[[ DOCUMENT TEXT open ]]

Lord Diplock’s formulation was given in an extended passing-off case, that is where the goodwill is alleged to reside in a class of producers of a product sharing a common name or get up. Lord Oliver’s abbreviated three conditions were set out in a simple passing-off case. Almost all the argument in the present case has been directed to the question whether the first of Lord Oliver’s three requirements has been demonstrated by FAGE.
In the Advocaat case, Lord Fraser also formulated a list of five requirements, the first four of which amount to an extended analysis of Lord Oliver’s first requirement. They have been found to be of particular value where, as here, it is the first of Lord Oliver’s requirements that is primarily in issue. Lord Fraser put it as follows, at [1979] AC 731, 755 G- 756 A:
“It is essential for the plaintiff in a passing-off action to show at least the following facts: - (1) that his business consists of, or includes, selling in England a class of goods to which the particular trade name applies; (2) that the class of goods is clearly defined, and that in the minds of the public, or a section of the public, in England, the trade name distinguishes that class from other similar goods; (3) that because of the reputation of the goods, there is goodwill attached to the name; (4) that he, the plaintiff, as a member of the class of those who sell the goods, is the owner of goodwill in England which is of substantial value; (5) that he has suffered, or is really likely to suffer, substantial damage to his property in the goodwill by reason of the defendants selling goods which are falsely described by the trade name to which the goodwill is attached.”
Both Lord Fraser and Lord Oliver emphasised that, for the claimant to demonstrate ownership of the requisite goodwill attached to the relevant trade name (or get up), the name must, in the public mind, be associated with a clearly defined class of goods, sufficiently distinguished from other similar goods by that name.
The line of celebrated extended passing-off cases, dealing with Champagne, Sherry, Whisky, Swiss chocolate and, most recently, Vodka have developed a detailed understanding of particular aspects of the meaning of this requirement that the trade name is associated with a distinctive class of goods. I shall mention those which are pertinent to the present case. Again, there was no real dispute about them between counsel.
The first is that where the relevant trade name is descriptive of a geographical region or location as the place of manufacture, the claimant will fail if he can establish no more than that. Something more is necessary. This requirement for something more is best expressed by Chadwick LJ in the Court of Appeal in the Chocosuisse case [1999] RPC 826 at 832:
“The words “Swiss chocolate” are, as the judge pointed out, [1998] R.P.C. 117, at page 129 line 31, descriptive in nature. They are clearly apt to describe chocolate made in Switzerland. But they are also apt to describe chocolate made to a Swiss recipe with Swiss expertise by a Swiss manufacturer. If the words are no more than descriptive – whether of the place of manufacture or of the identity of the manufacturer – they cannot found an action in passing-off. The judge identified the point, correctly in my view, in the following passage of his judgment, [1998] R.P.C. 117, at page 129 lines 31 to 36:
“It is only if they [the words ‘Swiss chocolate’] are taken by a significant part of the public to be used in relation to and indicating a particular group of products having a discrete reputation as a group that a case of passing off can get off the ground. I have had to bear this in mind when assessing the evidence of what the words mean to members of the public. If they convey nothing more than their descriptive meaning the action must fail.”
There were, therefore, two questions to be addressed on this part of the case: (i) would the words “Swiss chocolate” have been taken by a significant section of the public in England at the relevant time to mean, and to mean only, chocolate made in Switzerland; and if so, (ii) did chocolate made in Switzerland have a discrete reputation, distinct from other chocolate, which the Swiss Chocolate Manufacturers were entitled to protect?”

[[ DOCUMENT TEXT closed ]]

**PROBLEMS TO WORK ON**
a: Repeat the passing-off judgment word for word from "The line of" to "them between counsel.".
b: Carry on the passing-off judgment, starting right after its last sentence.
The lines that follow have nothing to do with this.

[[ PROVIDED DATA open ]]

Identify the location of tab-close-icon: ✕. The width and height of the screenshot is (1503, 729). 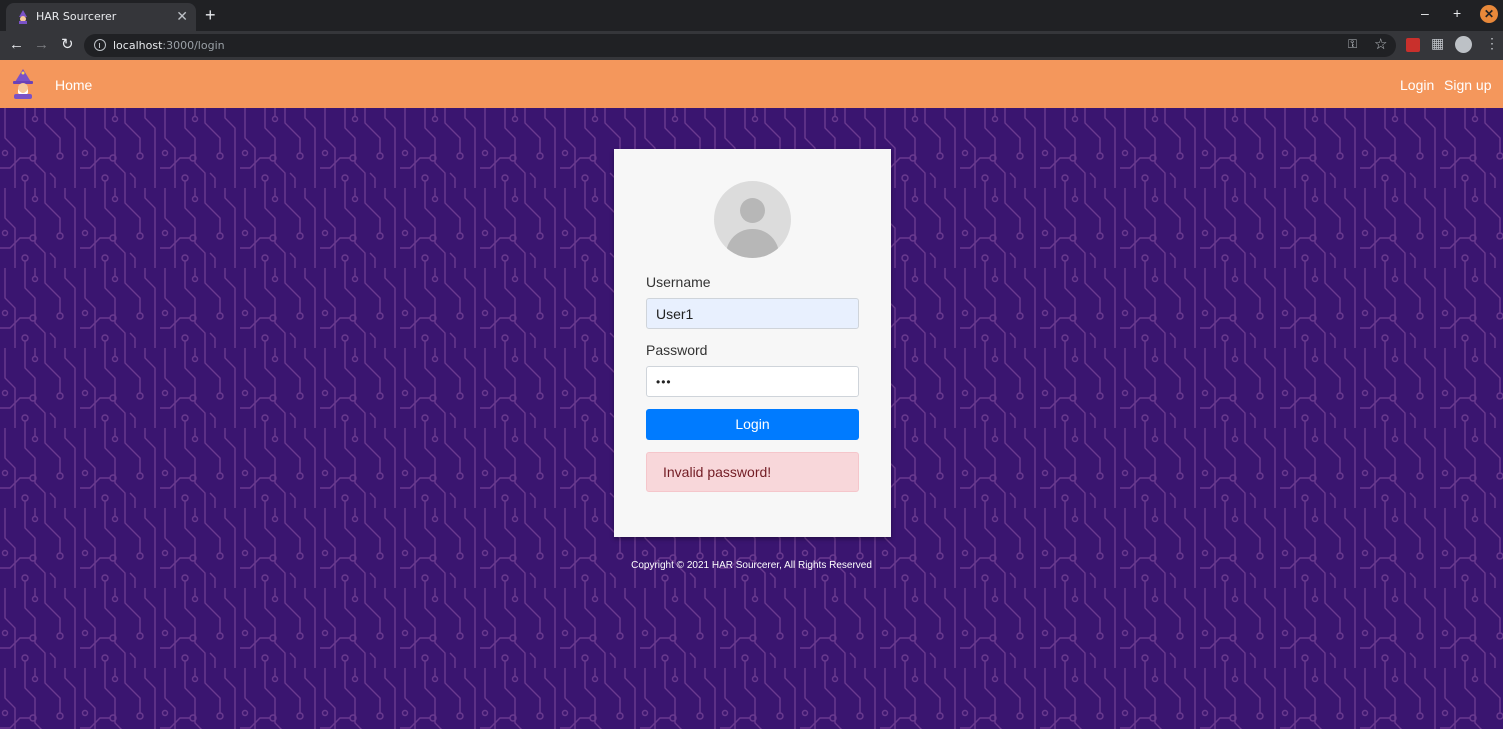
(182, 16).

[[ PROVIDED DATA closed ]]

**EXERCISE RESULTS**
a:
The line of celebrated extended passing-off cases, dealing with Champagne, Sherry, Whisky, Swiss chocolate and, most recently, Vodka have developed a detailed understanding of particular aspects of the meaning of this requirement that the trade name is associated with a distinctive class of goods. I shall mention those which are pertinent to the present case. Again, there was no real dispute about them between counsel.

b:
At first instance in the Chocosuisse case, Laddie J used, as examples of geographical descriptions importing nothing more than a place of manufacture, French ball-bearings or Italian pencils. In the present case, the question is whether Greek yoghurt means more in the public mind in England than merely Greece as its place of manufacture.
It is not necessary that the “something more” must consist of a reputation for higher quality or cachet. This was the central question in the appeal from the judgment of Arnold J in Diageo North America Inc v Intercontinental Brands (ICB) Ltd, (the Vodkat case). After a masterly summary of the extended passing-off cases, Arnold J rejected the supposed requirement to show a cachet, at paragraphs 30 to 35, as being contrary to those authorities. In the Court of Appeal [2011] RPC 110, at paragraph 29, Patten LJ said:
“But there is no legal requirement that the distinctiveness of the claimant’s mark should also be a badge of quality. Whether it generates goodwill in relation to the goods or services sold will inevitably be determined by the impact which they have on consumers. Doubtless the better the quality or the more fashionable they are, the more likely it is that the necessary reputation and goodwill will be acquired. But this factor is evidential in character and largely co-incidental. The law of passing-off is there to protect the unlawful appropriation of goodwill through misrepresentation. It is not there to guarantee to the general consumer the quality of what he buys. For that he must look elsewhere.”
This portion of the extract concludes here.